▶ [WHAT YOU SHOULD DO]: What is the Spanish translation of this sentence from the forum thread below: "We wish to maximize this function using calculus."?
··· TEXT SEGMENT ···
Game Theory Resolution

[jay_shark]

The object of this game is to select a number from the closed interval [0,1] and to bet if you think your number is the highest . You only play one round so if you fold , the game is over .

a) A generous man decides to give you (hero) and your friend (villain) a free roll to enter this game . Hero posts the sb and villain posts the bb and you can raise to 3bb's or fold . Villain on the other hand can only call . What number should you raise with ??

Solution: Let a be your optimal pushing range ; a>=0
Let x be your opponent's optimal calling range . 1/3<=x<=1

We can write a in terms of x . Notice that (1-x)/(x-a) = 2
x=(2a+1)/3

The probability that your opponent wins given that he calls is 2/3 which is verified since 1/3 + 2/3*1/2 = 2/3

So the probability that you win given that he calls is 1/3 .

EV(x) = (3-3x)/2*[[1.5x + 3.5*1/3*(1-x) -2.5*2/3*(1-x)]

We wish to maximize this function using calculus .

After simplifying you get

EV(x) = 3x-3x^2
EV'(x)= 3 -6x
Set this =0 so we get x=1/2 .

Finally we're done !!

[jay_shark]

So we plug x =0.5 into the equation relating x and a .
0.5=(2a+1)/3
a=1/4

Hero's EV for employing this strategy is 0.75 which you get from plugging 0.5 into the EV(x)function .

So our shoving range for hero is to push with any number greater than 1/4 . Villain should call with any number greater than 1/2 which ensures that this is the best result for both players.

[HokieGreg]

LOL YOUAREGOODATMATHEMATICSAMENTS

[teteatot]

can you explain where you get "Notice that (1-x)/(x-a) = 2" ?

[TNixon]

Only one problem.

The optimal play isn't actually anywhere near a=0.25, x=.5.

This is very easy to prove by just calculating a couple EVs.

Figure the EV at a=0.25, and then figure the EV at a=0.5. The EV at a=0.5 will be higher, meaning that it is more +EV to bet 50+ than it is to bet 25+.

Which is a direct contradiction to this statement:

[ QUOTE ]
So our shoving range for hero is to push with any number greater than 1/4 . Villain should call with any number greater than 1/2 which ensures that this is the best result for both players.

[/ QUOTE ]

[TNixon]

Your simplification of the EV equation is incorrect.

Here it is step-by-step, so you can point out specific errors if you disagree:

(3-3x)/2 (1.5x + 3.5 * 1/3 * (1-x) - 2.5 * 2/3 * (1-x))
...
(3-3x)/2 (4.5x/3 + 3.5/3 - 3.5x/3 - 5/3 + 5x/3)
...
(3-3x)/2 * (4.5x + 3.5 - 3.5x - 5 + 5x)/3
...
(1-x)/2 * 6x - 1.5
...
(6x - 6x^2 - 1.5 + 1.5x)/2
...
··· LISTED ENTRIES ···
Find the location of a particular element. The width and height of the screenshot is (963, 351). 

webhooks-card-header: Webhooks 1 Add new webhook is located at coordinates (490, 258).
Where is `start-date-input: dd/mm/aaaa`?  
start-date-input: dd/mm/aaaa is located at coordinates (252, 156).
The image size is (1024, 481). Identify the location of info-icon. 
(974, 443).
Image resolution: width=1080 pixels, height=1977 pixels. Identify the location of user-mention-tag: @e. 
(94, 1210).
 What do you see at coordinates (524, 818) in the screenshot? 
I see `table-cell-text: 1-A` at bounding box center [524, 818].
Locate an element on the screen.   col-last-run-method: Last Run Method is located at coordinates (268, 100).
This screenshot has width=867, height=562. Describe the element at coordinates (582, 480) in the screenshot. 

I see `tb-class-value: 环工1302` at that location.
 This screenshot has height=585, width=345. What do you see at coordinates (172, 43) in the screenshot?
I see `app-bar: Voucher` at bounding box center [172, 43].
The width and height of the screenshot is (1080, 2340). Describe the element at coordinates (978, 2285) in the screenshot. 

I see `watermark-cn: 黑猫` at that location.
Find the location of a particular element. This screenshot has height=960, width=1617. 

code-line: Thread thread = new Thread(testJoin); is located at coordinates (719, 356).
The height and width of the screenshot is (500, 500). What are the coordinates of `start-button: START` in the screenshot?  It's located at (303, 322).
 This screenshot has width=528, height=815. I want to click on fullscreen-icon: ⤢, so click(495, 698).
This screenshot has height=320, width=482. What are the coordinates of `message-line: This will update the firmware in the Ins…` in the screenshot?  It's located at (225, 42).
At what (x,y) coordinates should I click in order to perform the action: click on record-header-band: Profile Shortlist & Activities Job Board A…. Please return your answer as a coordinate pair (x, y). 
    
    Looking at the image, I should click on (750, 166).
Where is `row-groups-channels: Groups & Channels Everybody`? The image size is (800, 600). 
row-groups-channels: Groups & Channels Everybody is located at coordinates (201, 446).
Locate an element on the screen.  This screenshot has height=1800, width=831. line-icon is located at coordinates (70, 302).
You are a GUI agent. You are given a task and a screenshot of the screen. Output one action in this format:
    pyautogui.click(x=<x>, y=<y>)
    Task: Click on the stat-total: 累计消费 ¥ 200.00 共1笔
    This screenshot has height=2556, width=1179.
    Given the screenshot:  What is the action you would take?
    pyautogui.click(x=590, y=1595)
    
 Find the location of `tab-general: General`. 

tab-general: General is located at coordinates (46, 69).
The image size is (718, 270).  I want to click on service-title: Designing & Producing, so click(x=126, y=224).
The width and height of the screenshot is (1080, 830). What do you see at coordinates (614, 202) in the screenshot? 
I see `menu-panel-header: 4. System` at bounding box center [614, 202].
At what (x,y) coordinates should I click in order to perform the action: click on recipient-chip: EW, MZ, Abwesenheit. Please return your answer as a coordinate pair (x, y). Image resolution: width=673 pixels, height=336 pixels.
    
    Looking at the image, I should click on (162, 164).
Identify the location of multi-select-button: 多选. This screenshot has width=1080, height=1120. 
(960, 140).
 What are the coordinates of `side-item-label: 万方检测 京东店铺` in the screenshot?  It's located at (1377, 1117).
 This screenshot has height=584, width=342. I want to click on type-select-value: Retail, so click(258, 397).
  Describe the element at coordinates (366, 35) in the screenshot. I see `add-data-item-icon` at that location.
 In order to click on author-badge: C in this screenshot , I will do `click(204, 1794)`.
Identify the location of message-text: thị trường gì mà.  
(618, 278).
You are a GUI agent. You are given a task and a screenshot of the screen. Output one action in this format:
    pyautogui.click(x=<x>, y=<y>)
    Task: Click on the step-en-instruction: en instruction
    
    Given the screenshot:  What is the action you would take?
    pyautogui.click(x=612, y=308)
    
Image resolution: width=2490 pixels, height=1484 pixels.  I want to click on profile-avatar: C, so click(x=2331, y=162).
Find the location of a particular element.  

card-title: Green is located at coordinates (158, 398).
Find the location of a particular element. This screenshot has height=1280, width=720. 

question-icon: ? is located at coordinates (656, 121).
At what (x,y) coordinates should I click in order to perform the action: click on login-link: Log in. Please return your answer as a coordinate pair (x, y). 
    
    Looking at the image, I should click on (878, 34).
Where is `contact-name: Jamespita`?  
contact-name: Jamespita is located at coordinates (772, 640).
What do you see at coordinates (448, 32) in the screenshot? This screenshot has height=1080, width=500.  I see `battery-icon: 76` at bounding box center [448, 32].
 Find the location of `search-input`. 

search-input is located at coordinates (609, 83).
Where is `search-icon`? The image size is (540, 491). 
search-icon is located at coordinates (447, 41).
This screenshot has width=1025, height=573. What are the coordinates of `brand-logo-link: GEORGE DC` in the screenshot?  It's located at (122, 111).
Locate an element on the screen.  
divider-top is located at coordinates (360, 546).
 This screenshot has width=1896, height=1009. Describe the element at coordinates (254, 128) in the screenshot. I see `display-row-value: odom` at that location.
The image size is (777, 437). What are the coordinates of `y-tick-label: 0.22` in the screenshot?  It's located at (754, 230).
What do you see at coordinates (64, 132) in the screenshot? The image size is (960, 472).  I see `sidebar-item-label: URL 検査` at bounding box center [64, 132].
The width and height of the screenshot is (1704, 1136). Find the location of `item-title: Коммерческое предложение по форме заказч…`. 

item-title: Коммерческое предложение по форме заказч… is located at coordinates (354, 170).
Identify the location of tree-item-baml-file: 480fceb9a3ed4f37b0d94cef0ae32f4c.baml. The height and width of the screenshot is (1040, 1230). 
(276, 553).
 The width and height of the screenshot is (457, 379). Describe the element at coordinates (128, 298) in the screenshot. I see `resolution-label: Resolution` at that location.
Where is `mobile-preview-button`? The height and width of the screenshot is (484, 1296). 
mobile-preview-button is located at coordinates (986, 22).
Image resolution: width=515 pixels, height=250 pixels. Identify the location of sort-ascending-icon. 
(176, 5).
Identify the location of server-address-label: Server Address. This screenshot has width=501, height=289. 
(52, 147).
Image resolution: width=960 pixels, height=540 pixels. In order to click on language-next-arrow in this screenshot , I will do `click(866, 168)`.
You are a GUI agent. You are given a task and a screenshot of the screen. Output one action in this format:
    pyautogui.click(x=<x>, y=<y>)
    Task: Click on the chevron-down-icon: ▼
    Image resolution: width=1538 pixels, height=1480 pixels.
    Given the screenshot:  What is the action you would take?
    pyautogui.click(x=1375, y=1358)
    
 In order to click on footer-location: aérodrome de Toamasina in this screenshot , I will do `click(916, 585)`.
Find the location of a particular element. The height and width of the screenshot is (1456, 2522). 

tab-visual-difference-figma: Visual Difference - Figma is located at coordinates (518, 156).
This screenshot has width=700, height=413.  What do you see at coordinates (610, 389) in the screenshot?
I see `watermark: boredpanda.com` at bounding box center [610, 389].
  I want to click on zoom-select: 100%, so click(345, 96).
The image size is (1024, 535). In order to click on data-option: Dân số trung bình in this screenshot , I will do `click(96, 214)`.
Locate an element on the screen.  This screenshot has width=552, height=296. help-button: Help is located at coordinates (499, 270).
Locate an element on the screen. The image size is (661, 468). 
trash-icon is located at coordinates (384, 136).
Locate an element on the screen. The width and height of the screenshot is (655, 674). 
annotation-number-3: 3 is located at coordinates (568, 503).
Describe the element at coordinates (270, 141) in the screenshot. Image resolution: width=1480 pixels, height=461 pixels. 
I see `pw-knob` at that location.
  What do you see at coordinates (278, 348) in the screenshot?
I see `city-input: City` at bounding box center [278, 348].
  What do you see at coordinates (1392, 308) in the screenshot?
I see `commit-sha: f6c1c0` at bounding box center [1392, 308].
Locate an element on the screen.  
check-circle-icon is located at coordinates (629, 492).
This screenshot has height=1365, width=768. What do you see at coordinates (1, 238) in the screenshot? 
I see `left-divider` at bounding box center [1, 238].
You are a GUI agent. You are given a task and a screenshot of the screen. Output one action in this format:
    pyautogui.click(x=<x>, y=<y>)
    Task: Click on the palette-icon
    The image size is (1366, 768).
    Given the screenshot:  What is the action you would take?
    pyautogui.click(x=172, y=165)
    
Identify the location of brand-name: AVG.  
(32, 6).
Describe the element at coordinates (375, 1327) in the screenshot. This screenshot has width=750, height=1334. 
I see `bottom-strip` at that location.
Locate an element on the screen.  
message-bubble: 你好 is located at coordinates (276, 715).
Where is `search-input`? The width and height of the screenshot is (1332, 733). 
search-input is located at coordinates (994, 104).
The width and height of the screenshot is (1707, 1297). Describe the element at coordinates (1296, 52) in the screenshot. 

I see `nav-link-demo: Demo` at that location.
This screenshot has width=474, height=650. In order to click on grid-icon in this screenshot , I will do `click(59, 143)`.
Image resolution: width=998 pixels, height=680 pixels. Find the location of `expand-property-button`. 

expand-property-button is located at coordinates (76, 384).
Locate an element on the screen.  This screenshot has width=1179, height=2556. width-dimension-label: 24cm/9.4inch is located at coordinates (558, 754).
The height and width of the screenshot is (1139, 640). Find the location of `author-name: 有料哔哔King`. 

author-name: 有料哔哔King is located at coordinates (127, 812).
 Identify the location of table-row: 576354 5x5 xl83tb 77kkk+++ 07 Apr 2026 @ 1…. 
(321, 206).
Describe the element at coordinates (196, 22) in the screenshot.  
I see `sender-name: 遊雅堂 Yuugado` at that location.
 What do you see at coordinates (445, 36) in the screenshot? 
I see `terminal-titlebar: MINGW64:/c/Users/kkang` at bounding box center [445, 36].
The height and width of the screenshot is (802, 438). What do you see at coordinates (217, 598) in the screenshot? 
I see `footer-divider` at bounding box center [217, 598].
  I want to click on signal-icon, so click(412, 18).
···
▶ [EXERCISE ANSWER]: Deseamos maximizar esta función usando cálculo.